When I was a freshman in high school I had a teacher that showed our class a laserdisc of “The Mind’s Eye,” which was a collection of short 3D computer animations. I was captivated. I had always had an interest in art, which was unintentionally sparked by my mom signing my sister and I up for community art classes on weekends and over summers. My mom thought that that was what all mothers did, and maybe they do, but art particularly stuck with me. Animation seemed right up my ally.
Unfortunately for me computer animation was relatively new so I had a hard time finding resources. The high school definitely didn’t have an animation program, neither did the local community college or even UCSB, the state university in my town. Luckily for me, my grandfather saw how passionate I was about this and wanted me to pursue my dream, so he bought me a computer. I found some free 3D software that I used for a while but it was very slow and hard to use. Seeing that I hadn’t given up, my grandfather paid for a student copy of a professional-level animation software package.
This was great. I spent many days and nights learning and animating. I subscribed to the one 3D magazine that existed at the time. I read any books I could get my hands on and I kept on going and loving every minute.
Eventually I got married and started a family. The dreams were put on hold and I got a job that paid the bills. After a few years I realized that my job wasn’t making me happy. My wife and I decided that I should go back to school and pursue my dream of animating once again.
By this time computer animation had become more mainstream and the local college had an associates program in art that included some animation classes. I enrolled and took the few animation classes that they offered. I graduated but I still needed more training if I was going to do this professionally. I had found a university out of state that had a great bachelors program specifically in animation. I applied and eventually got accepted to the university and I moved my family out there, but I still had to apply to the program itself.
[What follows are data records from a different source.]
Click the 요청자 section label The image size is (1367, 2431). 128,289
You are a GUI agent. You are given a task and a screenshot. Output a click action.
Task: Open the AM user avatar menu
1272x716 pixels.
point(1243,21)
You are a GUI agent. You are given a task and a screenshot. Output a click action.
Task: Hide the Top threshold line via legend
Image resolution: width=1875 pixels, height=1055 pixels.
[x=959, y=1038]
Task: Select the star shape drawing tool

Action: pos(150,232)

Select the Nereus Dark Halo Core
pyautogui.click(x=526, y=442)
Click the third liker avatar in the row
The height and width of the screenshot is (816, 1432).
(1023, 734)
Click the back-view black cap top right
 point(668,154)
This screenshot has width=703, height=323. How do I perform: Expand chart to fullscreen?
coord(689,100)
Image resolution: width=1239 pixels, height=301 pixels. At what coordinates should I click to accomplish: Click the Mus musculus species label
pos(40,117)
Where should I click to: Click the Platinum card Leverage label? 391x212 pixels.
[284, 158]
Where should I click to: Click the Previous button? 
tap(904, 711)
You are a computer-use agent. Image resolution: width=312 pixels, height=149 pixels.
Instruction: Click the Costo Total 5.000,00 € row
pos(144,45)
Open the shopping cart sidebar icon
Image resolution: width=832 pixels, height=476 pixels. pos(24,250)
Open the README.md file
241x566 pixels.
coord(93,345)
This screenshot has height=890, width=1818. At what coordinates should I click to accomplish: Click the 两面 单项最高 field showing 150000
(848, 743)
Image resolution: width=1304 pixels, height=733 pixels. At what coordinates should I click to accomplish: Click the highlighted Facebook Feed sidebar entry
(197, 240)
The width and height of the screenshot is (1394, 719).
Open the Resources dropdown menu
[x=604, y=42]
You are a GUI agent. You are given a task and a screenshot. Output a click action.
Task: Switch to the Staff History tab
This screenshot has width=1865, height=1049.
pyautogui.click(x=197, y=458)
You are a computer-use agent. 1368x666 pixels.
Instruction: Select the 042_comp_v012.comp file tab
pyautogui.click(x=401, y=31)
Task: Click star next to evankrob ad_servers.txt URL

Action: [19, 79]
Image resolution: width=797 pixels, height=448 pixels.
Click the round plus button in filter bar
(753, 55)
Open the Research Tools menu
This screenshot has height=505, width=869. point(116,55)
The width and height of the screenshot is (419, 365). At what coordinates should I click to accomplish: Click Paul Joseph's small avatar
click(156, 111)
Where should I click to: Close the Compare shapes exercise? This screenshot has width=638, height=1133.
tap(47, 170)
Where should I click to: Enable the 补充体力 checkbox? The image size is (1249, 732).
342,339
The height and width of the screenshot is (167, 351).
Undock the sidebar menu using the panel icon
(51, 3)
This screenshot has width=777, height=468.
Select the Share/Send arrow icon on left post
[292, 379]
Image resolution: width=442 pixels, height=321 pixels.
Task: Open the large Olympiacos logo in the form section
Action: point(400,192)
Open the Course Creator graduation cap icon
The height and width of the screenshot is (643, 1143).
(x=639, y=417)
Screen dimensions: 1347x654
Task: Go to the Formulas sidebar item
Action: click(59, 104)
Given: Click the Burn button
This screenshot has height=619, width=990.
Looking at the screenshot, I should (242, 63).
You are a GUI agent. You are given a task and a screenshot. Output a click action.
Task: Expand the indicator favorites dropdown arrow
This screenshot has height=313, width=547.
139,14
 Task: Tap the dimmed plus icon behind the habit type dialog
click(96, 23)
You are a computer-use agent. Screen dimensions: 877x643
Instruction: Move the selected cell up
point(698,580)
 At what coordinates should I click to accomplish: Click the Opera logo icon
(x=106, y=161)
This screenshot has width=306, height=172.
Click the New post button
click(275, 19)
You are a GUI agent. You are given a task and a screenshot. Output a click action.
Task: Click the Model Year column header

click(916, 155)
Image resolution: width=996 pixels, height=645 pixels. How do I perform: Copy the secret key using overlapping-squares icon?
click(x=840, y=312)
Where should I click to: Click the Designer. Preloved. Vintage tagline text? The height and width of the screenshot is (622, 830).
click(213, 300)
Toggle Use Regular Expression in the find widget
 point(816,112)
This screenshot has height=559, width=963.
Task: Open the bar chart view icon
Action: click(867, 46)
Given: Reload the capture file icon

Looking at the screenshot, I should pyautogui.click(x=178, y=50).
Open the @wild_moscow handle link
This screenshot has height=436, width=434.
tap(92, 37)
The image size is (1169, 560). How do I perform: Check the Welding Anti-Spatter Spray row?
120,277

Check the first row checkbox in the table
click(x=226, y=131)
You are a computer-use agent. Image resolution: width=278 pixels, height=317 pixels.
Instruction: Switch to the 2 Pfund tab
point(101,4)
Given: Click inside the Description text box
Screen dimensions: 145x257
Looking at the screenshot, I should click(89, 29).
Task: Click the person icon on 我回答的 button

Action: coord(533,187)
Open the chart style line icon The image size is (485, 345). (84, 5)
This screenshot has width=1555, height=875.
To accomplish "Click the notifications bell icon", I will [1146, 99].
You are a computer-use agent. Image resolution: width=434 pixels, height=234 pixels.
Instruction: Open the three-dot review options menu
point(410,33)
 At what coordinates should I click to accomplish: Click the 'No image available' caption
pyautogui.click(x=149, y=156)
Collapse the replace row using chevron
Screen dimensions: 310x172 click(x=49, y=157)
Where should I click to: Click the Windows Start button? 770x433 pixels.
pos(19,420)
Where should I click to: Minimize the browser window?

One of the prerequisites to applying was to take the intro class. I really enjoyed the class and learned a lot, but at the same time I saw that I was surrounded by people younger and much more talented than I was. I applied twice and was rejected twice.
So, that was it. That was a dream that I needed to stop chasing. I don’t regret it at all though. I learned a lot and I loved the journey. The journey didn’t take me where I thought it would, but it helped make me who I am, and I like who I am.